_TASK DESCRIPTION_.
Go to the line in the entries below that holds "259x218 pixels. Task: Click" and repeat exactly from there through the line that holds "Given: Focus the", inclusive.

_INPUT FOR THIS TASK_.
______________________________
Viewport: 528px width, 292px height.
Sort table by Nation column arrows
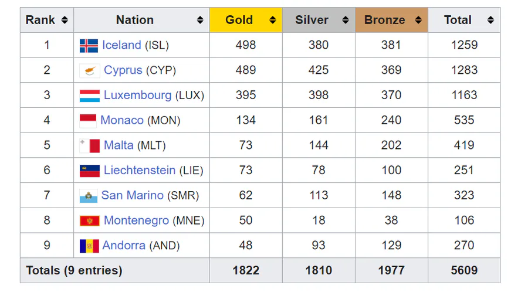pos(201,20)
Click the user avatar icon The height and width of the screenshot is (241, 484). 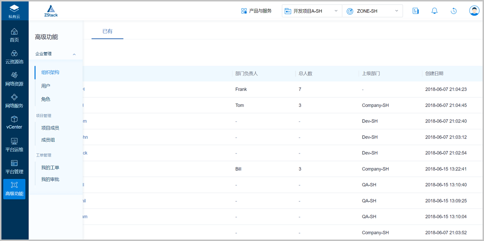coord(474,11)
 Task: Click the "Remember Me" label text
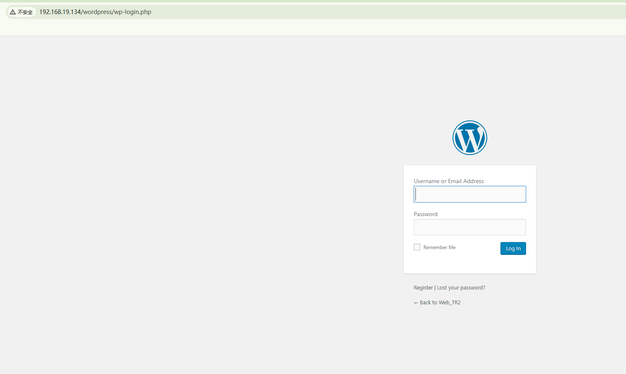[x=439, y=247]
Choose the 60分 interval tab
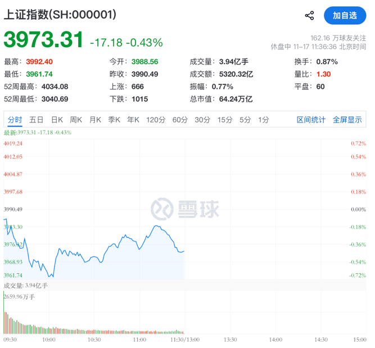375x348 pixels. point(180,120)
______________________________
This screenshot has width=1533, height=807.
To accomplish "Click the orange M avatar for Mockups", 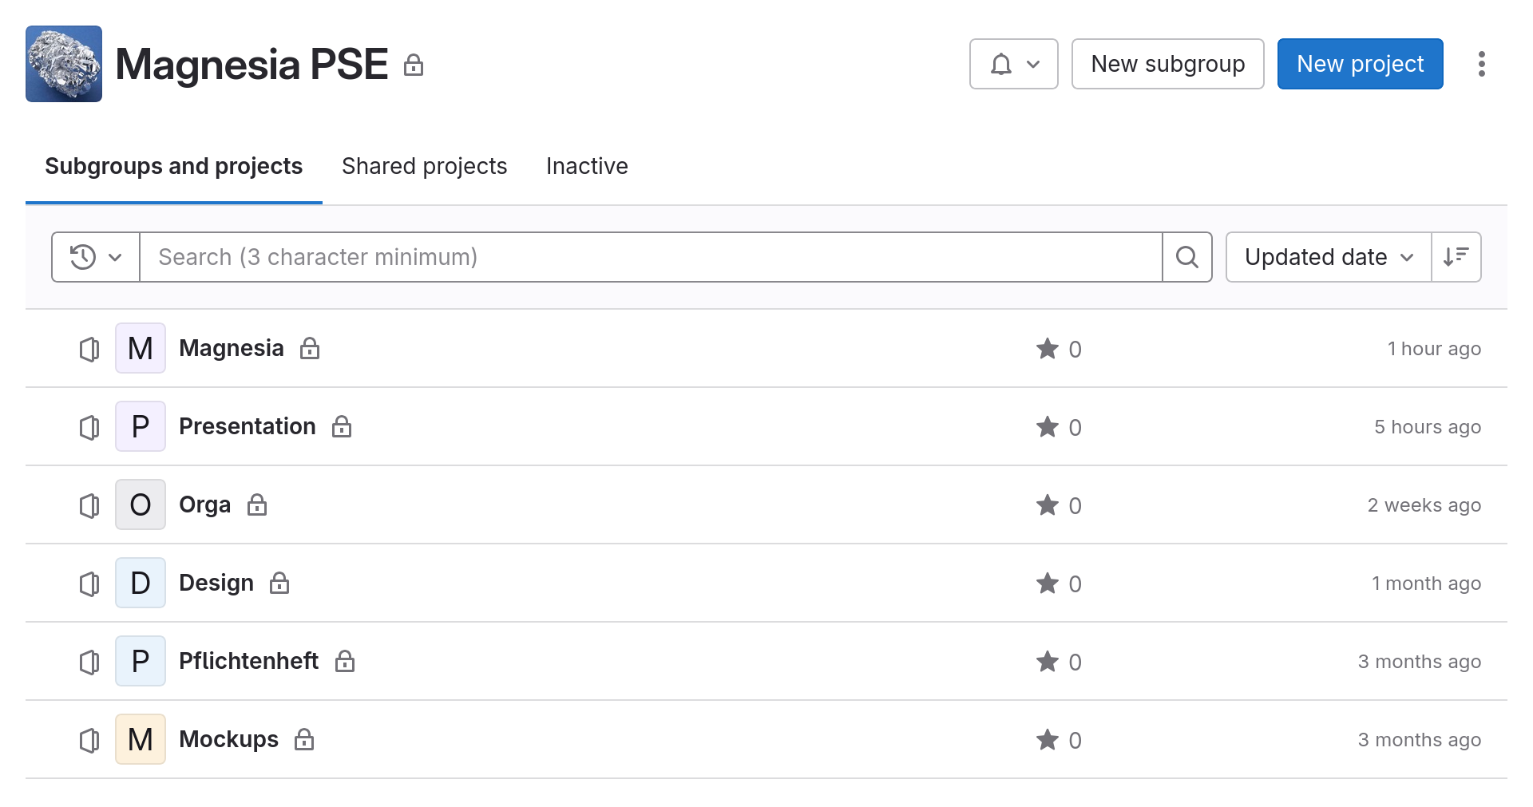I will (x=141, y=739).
______________________________
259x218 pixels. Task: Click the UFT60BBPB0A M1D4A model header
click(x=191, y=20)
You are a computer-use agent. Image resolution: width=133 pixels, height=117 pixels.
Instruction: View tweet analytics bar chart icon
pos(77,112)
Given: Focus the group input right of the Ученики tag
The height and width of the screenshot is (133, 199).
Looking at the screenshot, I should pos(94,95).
______________________________
_FINISHED TASK_.
259x218 pixels. Task: Click the UFT60BBPB0A M1D4A model header
click(x=191, y=20)
You are a computer-use agent. Image resolution: width=133 pixels, height=117 pixels.
Instruction: View tweet analytics bar chart icon
pos(77,112)
Given: Focus the group input right of the Ученики tag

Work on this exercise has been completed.